+++ MATERIAL FOR THE TASK +++

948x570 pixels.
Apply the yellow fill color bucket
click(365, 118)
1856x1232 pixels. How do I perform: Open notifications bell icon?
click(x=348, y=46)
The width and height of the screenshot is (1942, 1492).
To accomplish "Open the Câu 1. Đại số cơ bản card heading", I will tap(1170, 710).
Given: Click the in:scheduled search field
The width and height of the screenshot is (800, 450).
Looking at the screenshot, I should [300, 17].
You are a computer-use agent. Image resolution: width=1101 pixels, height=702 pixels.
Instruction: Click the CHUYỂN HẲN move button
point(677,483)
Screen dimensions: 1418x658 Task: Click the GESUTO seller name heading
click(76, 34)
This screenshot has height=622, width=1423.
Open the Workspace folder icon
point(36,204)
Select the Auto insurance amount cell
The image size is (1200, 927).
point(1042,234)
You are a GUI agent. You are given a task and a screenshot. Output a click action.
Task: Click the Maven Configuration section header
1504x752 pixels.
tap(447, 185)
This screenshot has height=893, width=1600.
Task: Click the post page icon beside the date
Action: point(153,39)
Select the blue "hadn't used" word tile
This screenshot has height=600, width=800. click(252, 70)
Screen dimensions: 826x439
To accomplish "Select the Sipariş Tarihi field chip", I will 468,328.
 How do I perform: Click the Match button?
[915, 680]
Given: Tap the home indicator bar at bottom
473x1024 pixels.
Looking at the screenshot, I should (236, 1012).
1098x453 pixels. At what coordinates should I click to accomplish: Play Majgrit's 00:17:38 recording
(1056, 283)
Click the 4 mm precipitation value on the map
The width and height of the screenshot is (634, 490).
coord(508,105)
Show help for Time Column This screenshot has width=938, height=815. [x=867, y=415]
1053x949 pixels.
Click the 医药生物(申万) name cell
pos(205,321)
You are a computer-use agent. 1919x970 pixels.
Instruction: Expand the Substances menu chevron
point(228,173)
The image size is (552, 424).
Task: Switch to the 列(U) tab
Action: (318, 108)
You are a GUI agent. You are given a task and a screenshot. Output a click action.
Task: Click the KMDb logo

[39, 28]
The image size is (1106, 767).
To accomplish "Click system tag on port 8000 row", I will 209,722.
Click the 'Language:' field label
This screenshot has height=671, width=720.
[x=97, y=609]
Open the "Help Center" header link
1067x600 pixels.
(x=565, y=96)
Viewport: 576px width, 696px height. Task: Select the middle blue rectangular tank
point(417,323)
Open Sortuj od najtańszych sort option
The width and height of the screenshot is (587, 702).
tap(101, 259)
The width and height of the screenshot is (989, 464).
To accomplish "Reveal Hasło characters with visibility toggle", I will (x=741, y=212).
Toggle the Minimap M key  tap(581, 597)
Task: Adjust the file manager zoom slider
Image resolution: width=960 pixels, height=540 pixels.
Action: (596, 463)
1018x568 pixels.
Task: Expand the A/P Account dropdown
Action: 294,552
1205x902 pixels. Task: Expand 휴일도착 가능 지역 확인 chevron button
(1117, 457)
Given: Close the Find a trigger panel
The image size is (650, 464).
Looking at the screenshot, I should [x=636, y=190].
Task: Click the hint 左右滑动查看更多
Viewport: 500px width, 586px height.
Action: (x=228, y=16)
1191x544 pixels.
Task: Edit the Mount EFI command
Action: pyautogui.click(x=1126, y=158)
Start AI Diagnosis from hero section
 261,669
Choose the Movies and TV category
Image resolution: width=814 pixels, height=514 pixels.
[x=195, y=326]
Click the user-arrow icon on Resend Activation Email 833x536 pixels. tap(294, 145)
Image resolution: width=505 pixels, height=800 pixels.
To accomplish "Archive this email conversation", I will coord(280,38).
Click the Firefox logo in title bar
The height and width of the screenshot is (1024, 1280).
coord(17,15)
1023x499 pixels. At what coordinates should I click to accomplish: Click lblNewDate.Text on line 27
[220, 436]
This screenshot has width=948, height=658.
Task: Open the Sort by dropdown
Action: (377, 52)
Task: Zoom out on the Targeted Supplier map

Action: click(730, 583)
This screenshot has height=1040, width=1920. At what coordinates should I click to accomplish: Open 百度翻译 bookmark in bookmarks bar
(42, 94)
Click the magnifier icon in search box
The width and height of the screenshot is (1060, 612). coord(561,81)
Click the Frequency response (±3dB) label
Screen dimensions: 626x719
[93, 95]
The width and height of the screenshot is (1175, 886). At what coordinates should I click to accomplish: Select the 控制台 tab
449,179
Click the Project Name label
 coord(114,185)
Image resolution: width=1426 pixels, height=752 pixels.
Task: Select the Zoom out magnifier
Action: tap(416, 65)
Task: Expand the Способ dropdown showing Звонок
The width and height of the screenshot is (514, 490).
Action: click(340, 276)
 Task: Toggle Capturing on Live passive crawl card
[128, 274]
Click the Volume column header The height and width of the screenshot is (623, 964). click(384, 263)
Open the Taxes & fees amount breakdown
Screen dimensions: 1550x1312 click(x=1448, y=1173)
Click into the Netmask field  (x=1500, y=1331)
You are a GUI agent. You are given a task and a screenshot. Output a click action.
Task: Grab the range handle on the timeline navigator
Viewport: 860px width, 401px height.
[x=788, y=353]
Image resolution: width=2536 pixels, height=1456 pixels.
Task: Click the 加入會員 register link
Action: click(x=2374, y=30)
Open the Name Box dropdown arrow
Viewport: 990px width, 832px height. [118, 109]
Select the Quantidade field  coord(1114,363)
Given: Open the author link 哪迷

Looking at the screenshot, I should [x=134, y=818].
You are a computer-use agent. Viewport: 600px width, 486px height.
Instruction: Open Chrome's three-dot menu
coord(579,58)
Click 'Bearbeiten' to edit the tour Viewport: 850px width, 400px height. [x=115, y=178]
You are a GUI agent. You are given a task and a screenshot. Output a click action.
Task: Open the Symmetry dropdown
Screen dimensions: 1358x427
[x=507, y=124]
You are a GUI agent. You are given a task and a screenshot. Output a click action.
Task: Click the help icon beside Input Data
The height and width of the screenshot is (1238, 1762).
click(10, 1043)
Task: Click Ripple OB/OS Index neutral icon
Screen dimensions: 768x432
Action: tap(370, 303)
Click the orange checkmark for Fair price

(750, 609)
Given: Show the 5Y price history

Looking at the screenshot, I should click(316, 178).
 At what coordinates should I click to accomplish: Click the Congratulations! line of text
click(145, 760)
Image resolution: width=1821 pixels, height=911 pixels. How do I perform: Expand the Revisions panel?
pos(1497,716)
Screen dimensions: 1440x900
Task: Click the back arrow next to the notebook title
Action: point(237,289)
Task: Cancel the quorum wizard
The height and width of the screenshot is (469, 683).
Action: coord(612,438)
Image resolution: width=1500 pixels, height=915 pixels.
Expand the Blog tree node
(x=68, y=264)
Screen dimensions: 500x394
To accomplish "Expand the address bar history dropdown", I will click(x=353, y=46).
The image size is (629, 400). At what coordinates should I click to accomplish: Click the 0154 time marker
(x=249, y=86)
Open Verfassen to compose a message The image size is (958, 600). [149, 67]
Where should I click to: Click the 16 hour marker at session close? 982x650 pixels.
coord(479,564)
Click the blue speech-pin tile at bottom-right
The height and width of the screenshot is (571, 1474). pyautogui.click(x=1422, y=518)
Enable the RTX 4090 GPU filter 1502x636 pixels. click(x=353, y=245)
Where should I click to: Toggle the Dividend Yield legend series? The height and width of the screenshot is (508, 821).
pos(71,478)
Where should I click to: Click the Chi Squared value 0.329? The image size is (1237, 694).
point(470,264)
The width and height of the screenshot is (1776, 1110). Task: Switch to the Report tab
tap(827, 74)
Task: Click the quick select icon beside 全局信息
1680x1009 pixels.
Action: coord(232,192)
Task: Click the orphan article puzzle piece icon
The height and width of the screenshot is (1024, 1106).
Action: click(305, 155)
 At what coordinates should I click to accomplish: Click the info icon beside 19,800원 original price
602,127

+++

*WHAT THE TASK ASKS*: All the data above should be restated in full, exactly.

*ANSWER TO THIS PROBLEM*:
948x570 pixels.
Apply the yellow fill color bucket
click(365, 118)
1856x1232 pixels. How do I perform: Open notifications bell icon?
click(x=348, y=46)
The width and height of the screenshot is (1942, 1492).
To accomplish "Open the Câu 1. Đại số cơ bản card heading", I will tap(1170, 710).
Given: Click the in:scheduled search field
The width and height of the screenshot is (800, 450).
Looking at the screenshot, I should [300, 17].
You are a computer-use agent. Image resolution: width=1101 pixels, height=702 pixels.
Instruction: Click the CHUYỂN HẲN move button
point(677,483)
Screen dimensions: 1418x658 Task: Click the GESUTO seller name heading
click(76, 34)
This screenshot has height=622, width=1423.
Open the Workspace folder icon
point(36,204)
Select the Auto insurance amount cell
The image size is (1200, 927).
point(1042,234)
You are a GUI agent. You are given a task and a screenshot. Output a click action.
Task: Click the Maven Configuration section header
1504x752 pixels.
tap(447, 185)
This screenshot has height=893, width=1600.
Task: Click the post page icon beside the date
Action: point(153,39)
Select the blue "hadn't used" word tile
This screenshot has height=600, width=800. click(252, 70)
Screen dimensions: 826x439
To accomplish "Select the Sipariş Tarihi field chip", I will 468,328.
 How do I perform: Click the Match button?
[915, 680]
Given: Tap the home indicator bar at bottom
473x1024 pixels.
Looking at the screenshot, I should (236, 1012).
1098x453 pixels. At what coordinates should I click to accomplish: Play Majgrit's 00:17:38 recording
(1056, 283)
Click the 4 mm precipitation value on the map
The width and height of the screenshot is (634, 490).
coord(508,105)
Show help for Time Column This screenshot has width=938, height=815. [x=867, y=415]
1053x949 pixels.
Click the 医药生物(申万) name cell
pos(205,321)
You are a computer-use agent. 1919x970 pixels.
Instruction: Expand the Substances menu chevron
point(228,173)
The image size is (552, 424).
Task: Switch to the 列(U) tab
Action: (318, 108)
You are a GUI agent. You are given a task and a screenshot. Output a click action.
Task: Click the KMDb logo

[39, 28]
The image size is (1106, 767).
To accomplish "Click system tag on port 8000 row", I will 209,722.
Click the 'Language:' field label
This screenshot has height=671, width=720.
[x=97, y=609]
Open the "Help Center" header link
1067x600 pixels.
(x=565, y=96)
Viewport: 576px width, 696px height. Task: Select the middle blue rectangular tank
point(417,323)
Open Sortuj od najtańszych sort option
The width and height of the screenshot is (587, 702).
tap(101, 259)
The width and height of the screenshot is (989, 464).
To accomplish "Reveal Hasło characters with visibility toggle", I will (x=741, y=212).
Toggle the Minimap M key  tap(581, 597)
Task: Adjust the file manager zoom slider
Image resolution: width=960 pixels, height=540 pixels.
Action: (596, 463)
1018x568 pixels.
Task: Expand the A/P Account dropdown
Action: 294,552
1205x902 pixels. Task: Expand 휴일도착 가능 지역 확인 chevron button
(1117, 457)
Given: Close the Find a trigger panel
The image size is (650, 464).
Looking at the screenshot, I should [x=636, y=190].
Task: Click the hint 左右滑动查看更多
Viewport: 500px width, 586px height.
Action: (x=228, y=16)
1191x544 pixels.
Task: Edit the Mount EFI command
Action: pyautogui.click(x=1126, y=158)
Start AI Diagnosis from hero section
 261,669
Choose the Movies and TV category
Image resolution: width=814 pixels, height=514 pixels.
[x=195, y=326]
Click the user-arrow icon on Resend Activation Email 833x536 pixels. tap(294, 145)
Image resolution: width=505 pixels, height=800 pixels.
To accomplish "Archive this email conversation", I will coord(280,38).
Click the Firefox logo in title bar
The height and width of the screenshot is (1024, 1280).
coord(17,15)
1023x499 pixels. At what coordinates should I click to accomplish: Click lblNewDate.Text on line 27
[220, 436]
This screenshot has width=948, height=658.
Task: Open the Sort by dropdown
Action: (377, 52)
Task: Zoom out on the Targeted Supplier map

Action: click(730, 583)
This screenshot has height=1040, width=1920. At what coordinates should I click to accomplish: Open 百度翻译 bookmark in bookmarks bar
(42, 94)
Click the magnifier icon in search box
The width and height of the screenshot is (1060, 612). coord(561,81)
Click the Frequency response (±3dB) label
Screen dimensions: 626x719
[93, 95]
The width and height of the screenshot is (1175, 886). At what coordinates should I click to accomplish: Select the 控制台 tab
449,179
Click the Project Name label
 coord(114,185)
Image resolution: width=1426 pixels, height=752 pixels.
Task: Select the Zoom out magnifier
Action: tap(416, 65)
Task: Expand the Способ dropdown showing Звонок
The width and height of the screenshot is (514, 490).
Action: click(340, 276)
 Task: Toggle Capturing on Live passive crawl card
[128, 274]
Click the Volume column header The height and width of the screenshot is (623, 964). click(384, 263)
Open the Taxes & fees amount breakdown
Screen dimensions: 1550x1312 click(x=1448, y=1173)
Click into the Netmask field  (x=1500, y=1331)
You are a GUI agent. You are given a task and a screenshot. Output a click action.
Task: Grab the range handle on the timeline navigator
Viewport: 860px width, 401px height.
[x=788, y=353]
Image resolution: width=2536 pixels, height=1456 pixels.
Task: Click the 加入會員 register link
Action: click(x=2374, y=30)
Open the Name Box dropdown arrow
Viewport: 990px width, 832px height. [118, 109]
Select the Quantidade field  coord(1114,363)
Given: Open the author link 哪迷

Looking at the screenshot, I should [x=134, y=818].
You are a computer-use agent. Viewport: 600px width, 486px height.
Instruction: Open Chrome's three-dot menu
coord(579,58)
Click 'Bearbeiten' to edit the tour Viewport: 850px width, 400px height. [x=115, y=178]
You are a GUI agent. You are given a task and a screenshot. Output a click action.
Task: Open the Symmetry dropdown
Screen dimensions: 1358x427
[x=507, y=124]
You are a GUI agent. You are given a task and a screenshot. Output a click action.
Task: Click the help icon beside Input Data
The height and width of the screenshot is (1238, 1762).
click(10, 1043)
Task: Click Ripple OB/OS Index neutral icon
Screen dimensions: 768x432
Action: tap(370, 303)
Click the orange checkmark for Fair price

(750, 609)
Given: Show the 5Y price history

Looking at the screenshot, I should click(316, 178).
 At what coordinates should I click to accomplish: Click the Congratulations! line of text
click(145, 760)
Image resolution: width=1821 pixels, height=911 pixels. How do I perform: Expand the Revisions panel?
pos(1497,716)
Screen dimensions: 1440x900
Task: Click the back arrow next to the notebook title
Action: point(237,289)
Task: Cancel the quorum wizard
The height and width of the screenshot is (469, 683).
Action: coord(612,438)
Image resolution: width=1500 pixels, height=915 pixels.
Expand the Blog tree node
(x=68, y=264)
Screen dimensions: 500x394
To accomplish "Expand the address bar history dropdown", I will click(x=353, y=46).
The image size is (629, 400). At what coordinates should I click to accomplish: Click the 0154 time marker
(x=249, y=86)
Open Verfassen to compose a message The image size is (958, 600). [149, 67]
Where should I click to: Click the 16 hour marker at session close? 982x650 pixels.
coord(479,564)
Click the blue speech-pin tile at bottom-right
The height and width of the screenshot is (571, 1474). pyautogui.click(x=1422, y=518)
Enable the RTX 4090 GPU filter 1502x636 pixels. click(x=353, y=245)
Where should I click to: Toggle the Dividend Yield legend series? The height and width of the screenshot is (508, 821).
pos(71,478)
Where should I click to: Click the Chi Squared value 0.329? The image size is (1237, 694).
point(470,264)
The width and height of the screenshot is (1776, 1110). Task: Switch to the Report tab
tap(827, 74)
Task: Click the quick select icon beside 全局信息
1680x1009 pixels.
Action: coord(232,192)
Task: Click the orphan article puzzle piece icon
The height and width of the screenshot is (1024, 1106).
Action: click(305, 155)
 At what coordinates should I click to accomplish: Click the info icon beside 19,800원 original price
602,127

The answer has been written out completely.